Actually, if you bother to look back, I never said anything of the sort. What I said was that it should be possible to protect core services, not frontline services. I also voiced the view that, due to structural flaws with the way funding is allocated in the public sector, the pressure is to cut frontline services, rather than back office, because the former is more likely to result in a preferable future budget result.

Examples.

http://forums.overclockers.co.uk/showpost.php?p=16436292&postcount=1031
http://forums.overclockers.co.uk/showpost.php?p=16765920&postcount=82

Still, never let the truth get in the way of your strawman, it's much easier to attack than what was actually posted.
 
I haven't noticed a difference so far, but it is still early days really. I will definately notice if university tuition fees change much over the next few years, and we will all notice the VAT increase when it happens.
 
no change at all, same as there was no change before the recession or during it
Same here. They laid off about 5% of the workforce at work, but this was inevitable due to the recession.

We are having it very easy over here all things considered. No ridiculous price rises like they are experiencing abroad (example: France).
 
Well im sat waiting for my tax to rise and being public sector my pays getting frozen which im slightly bitter about. But tbh Im glad those labour idiots are gone with their short sighted money grabbing policies, given the state of things left to them the Torries seem to be doin alright. Ive not noticed any changes so far though, its early days, if they can get rid of a chunk of these idiot managers running the NHS ill be a happy man.

Hawker
 
Was out of work with Labour, still out of work with the new lot.

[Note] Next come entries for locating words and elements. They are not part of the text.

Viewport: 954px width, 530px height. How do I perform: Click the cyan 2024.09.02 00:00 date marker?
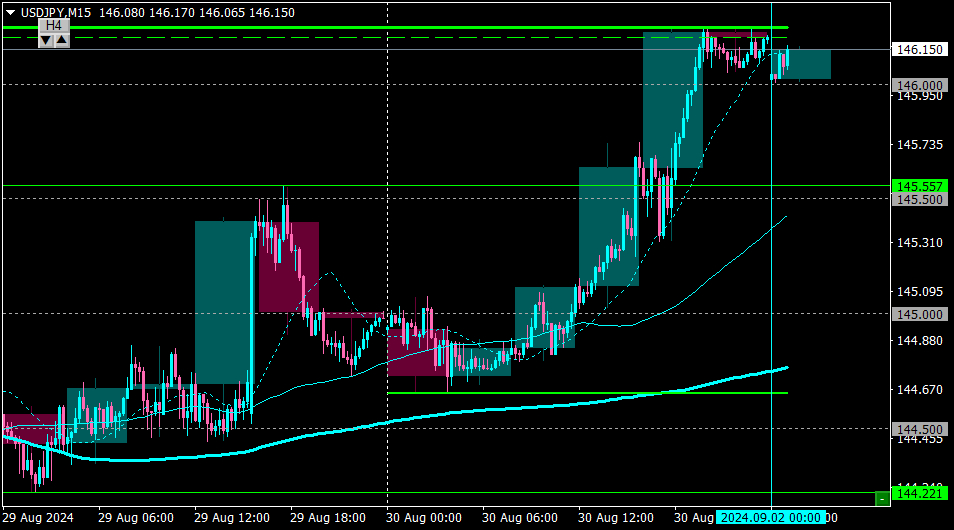(770, 518)
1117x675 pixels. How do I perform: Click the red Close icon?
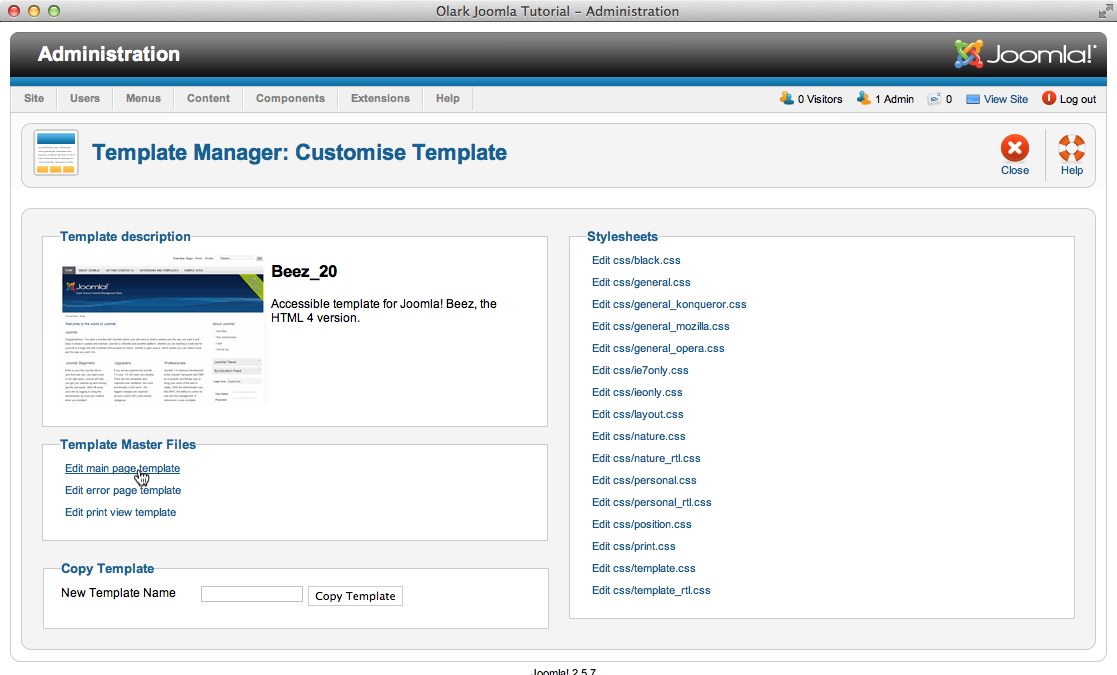(x=1014, y=149)
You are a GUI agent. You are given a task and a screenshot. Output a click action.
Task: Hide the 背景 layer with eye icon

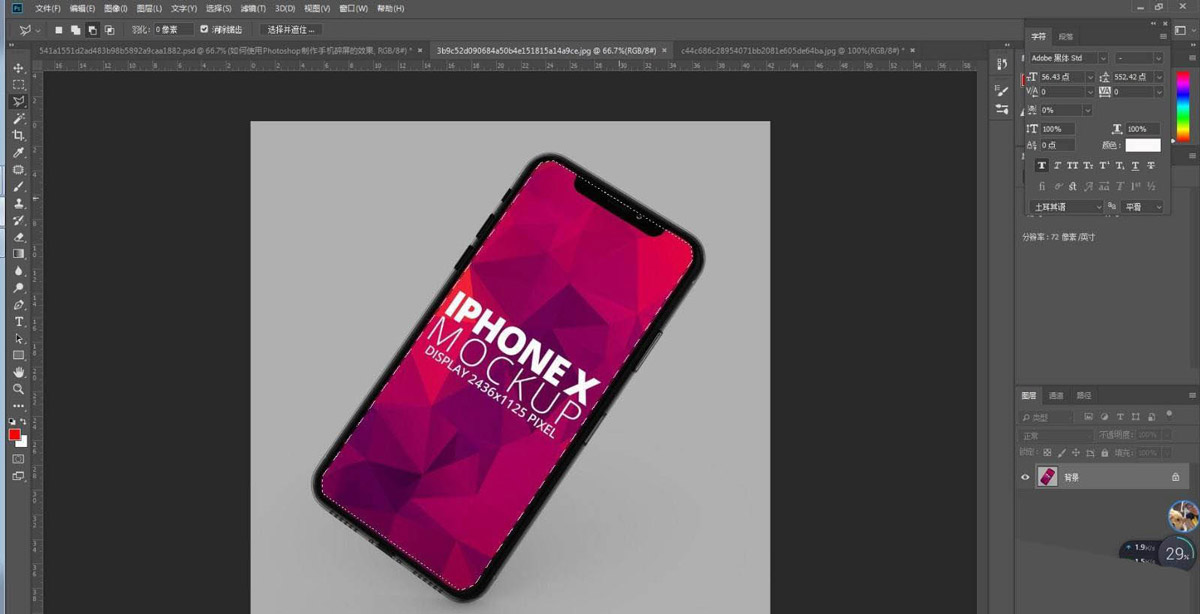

Why don't we just pull out of the two wars and let the USA get on with it? That would save a fortune surely?
 
I'm seeing various of nu labour's schemes being exposed for the scams they were...

From Wiki;

Initially, most public-private partnerships were negotiated individually, as one-off deals. In 1992, however, the Conservative government of John Major in the United Kingdom introduced the private finance initiative (PFI)[2], the first systematic programme aimed at encouraging public-private partnerships.

So a Tory policy simply perpetuated by New Labour. Still why let facts spoil an anti-Labour rant.